── Text block ──

The parallels to the war between Century City and Beverly Hills are plain.
Metro is in a situation where they're pretty darn sure there's a legal challenge coming," says Rubin, the outside consultant. Metro will be "very careful" not to appear as if it slanted the findings to satisfy the desires of politicians or their friends.

Hollywood developer Jerry Schneiderman, who hammered Metro throughout the 1990s for its numerous mishaps and scandals including the collapse of Hollywood Boulevard during subway construction, says Beverly Hills officials could make life a nightmare for Metro — especially, he quips, if they hire him as a consultant.

In 1994, when he was president of the Hollywood Property Owners Association, Schneiderman recalls, Metro officials threatened to bankrupt him if he ever filed a lawsuit against the Red Line subway. So, "I decided I would bankrupt them first."

When a giant sinkhole collapsed Hollywood Boulevard, Schneiderman made Metro's life miserable. He hired a law firm that sought damages for numerous businesses on Hollywood Boulevard, and he and mass-transit watchdog John Walsh frequently made headlines attacking the costly boondoggle. The sinkhole, lawsuits, negative news coverage and other events helped boost Metro's annual insurance rate for the Red Line from $16 million in 1994 to $61 million in 1998, Schneiderman says.

"We did so much damage to [Metro's] reputation," he says, "that any politician looked silly supporting it." He says its federal funding plummeted between 1994 and 1998 — and many credited the Hollywood activists in part.

That year, Yaroslavsky authored a ballot measure that banned the use of county sales tax money for further subway tunneling, and voters effectively killed new subways in L.A. Ten years later, in 2008, voters changed their minds and approved Measure R, the half-cent countywide sales tax that will gradually pour $30 billion into the Westside Subway and other transportation projects across L.A. County.

───

## Do this
Carry on the passage about the Metro subway disputes, picking up right after its final sentence. These items have no connection to the subway passage.

── Entries ──

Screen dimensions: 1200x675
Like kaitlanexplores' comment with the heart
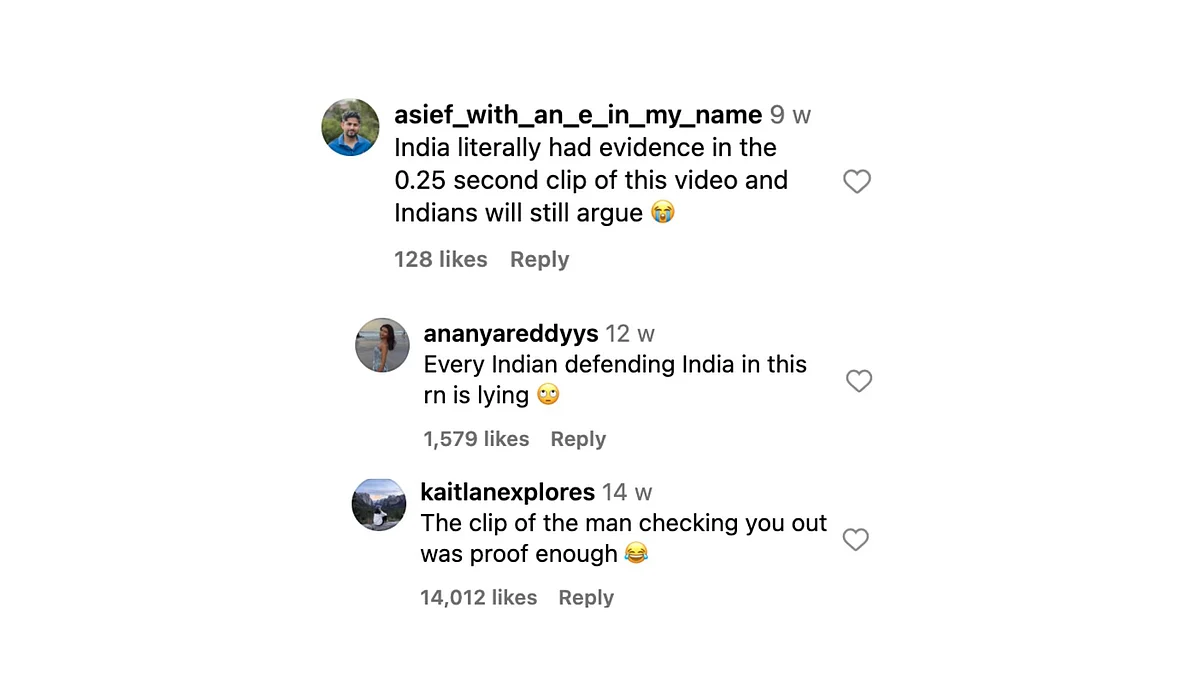(855, 540)
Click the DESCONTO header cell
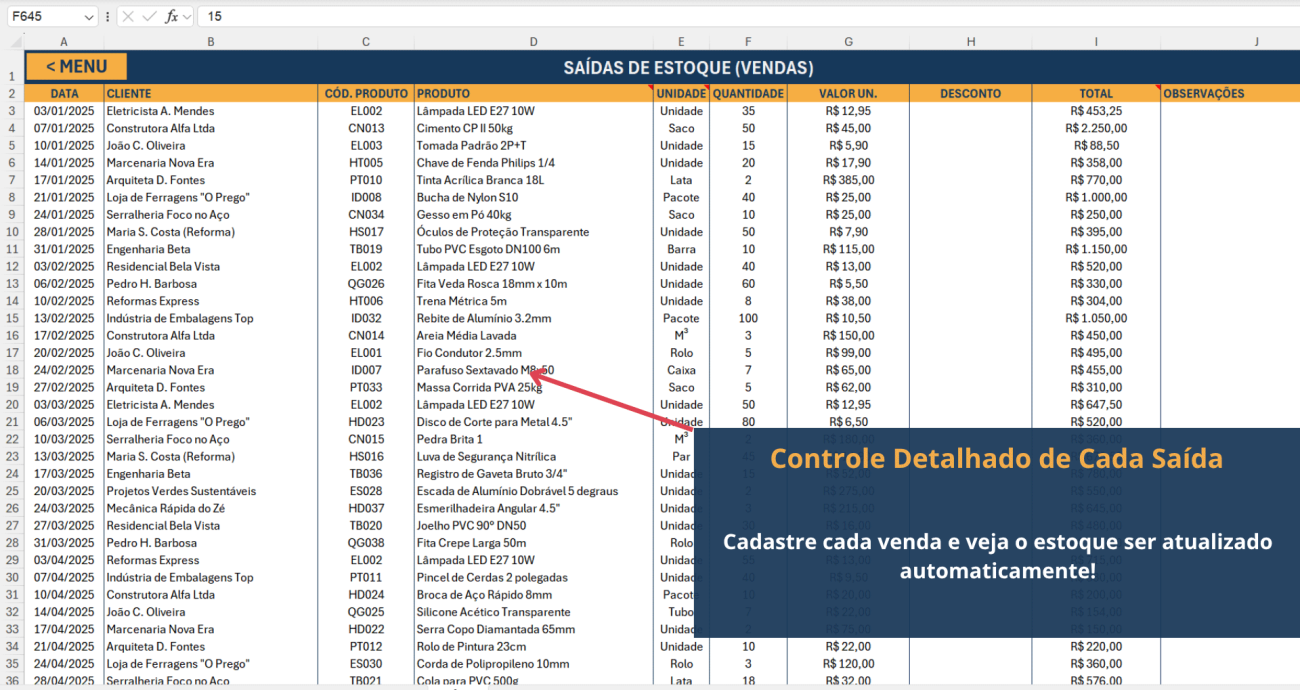The width and height of the screenshot is (1300, 690). click(x=970, y=94)
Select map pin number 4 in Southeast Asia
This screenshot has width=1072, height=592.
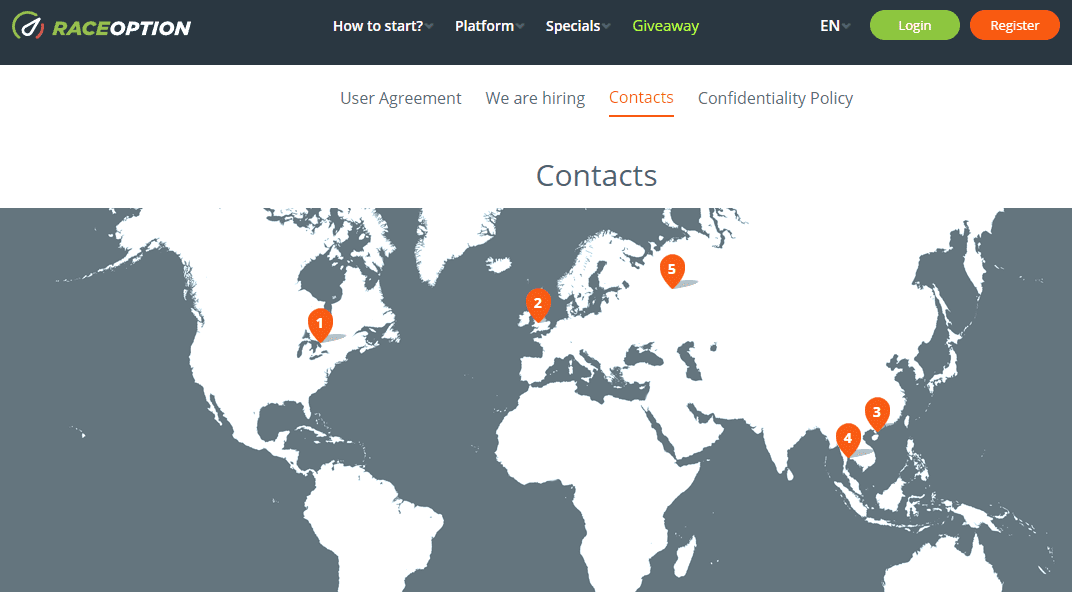pos(848,438)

───

## Response to the task
Land-use attorney Robert P. Silverstein, who is battling Metro in a dispute over the Gold Line, says Beverly Hills Unified could challenge the validity of Metro's final EIR, a move that could soak up nearly two years and probably would delay construction of the Westside Subway. A judge can order the agency to re-study the issue and write another EIR — which can add another year of delay. If Beverly Hills officials don't like that revised EIR, they can sue again.

School district officials also could sue Metro for damages. "If Metro takes the land," explains Silverstein, a graduate of Beverly Hills High School who is not involved in the dispute, "Beverly Hills Unified probably can't build underneath the campus. That damages your property value."

The idea that it's crucial to move the subway stop two blocks, to the foot of Century City's skyscrapers, is seen by some as a symbol of L.A.'s leadership woes. "If this was New York, London, or Paris," says mass transit expert Wendell Cox, "that argument would be laughable."

In a room at the Century City offices of Sitrick and Company, Beverly Hills School Board president Lisa Korbatov is flanked by two PR consultants and an engineering expert. The district has approved $500,000 for legal, lobbying and consulting fees to fight the subway tunnel under Beverly Hills High School. Of that war chest, $350,000 came from the district's bond measure aimed, in part, at modernizing the high school built in the 1920s.

Korbatov is not happy about these expenditures, thinking the money would be better spent on students and facilities. "To make a little school district fight for their existence on this — to me, it's unconscionable what they're forcing us to do."

Cox says Beverly Hills officials have a good argument for sticking with their battle. The data show that neither proposed station will outdo the other, with Santa Monica attracting slightly more riders than Constellation. The possible lawsuits and delays attendant to tunneling underneath a high school campus can be avoided if Metro board members choose the Santa Monica station. Yet no elected official on the federal, state or local level is hinting at support for the Santa Monica subway stop.

"You can avoid the downsides," Cox says. Or you can roll the dice.

Century City News publisher Carlin, who's also a member of the Century City Chamber of Commerce, doesn't want to hear such talk. "Let's take care of Los Angeles for a change," Carlin says. "Beverly Hills is always taken care of."

Korbatov says she hopes "people aren't doing things on a handshake or backroom deals. I hope they put the public's needs first. But I'm realistic as well."

If Metro board members approve the Constellation station this fall or winter, they'll likely follow their frequent behavior after taking a big vote: They'll announce that a "historic day" has come to Los Angeles. The more likely reality is that the Beverly Hills versus Century City showdown has only just begun.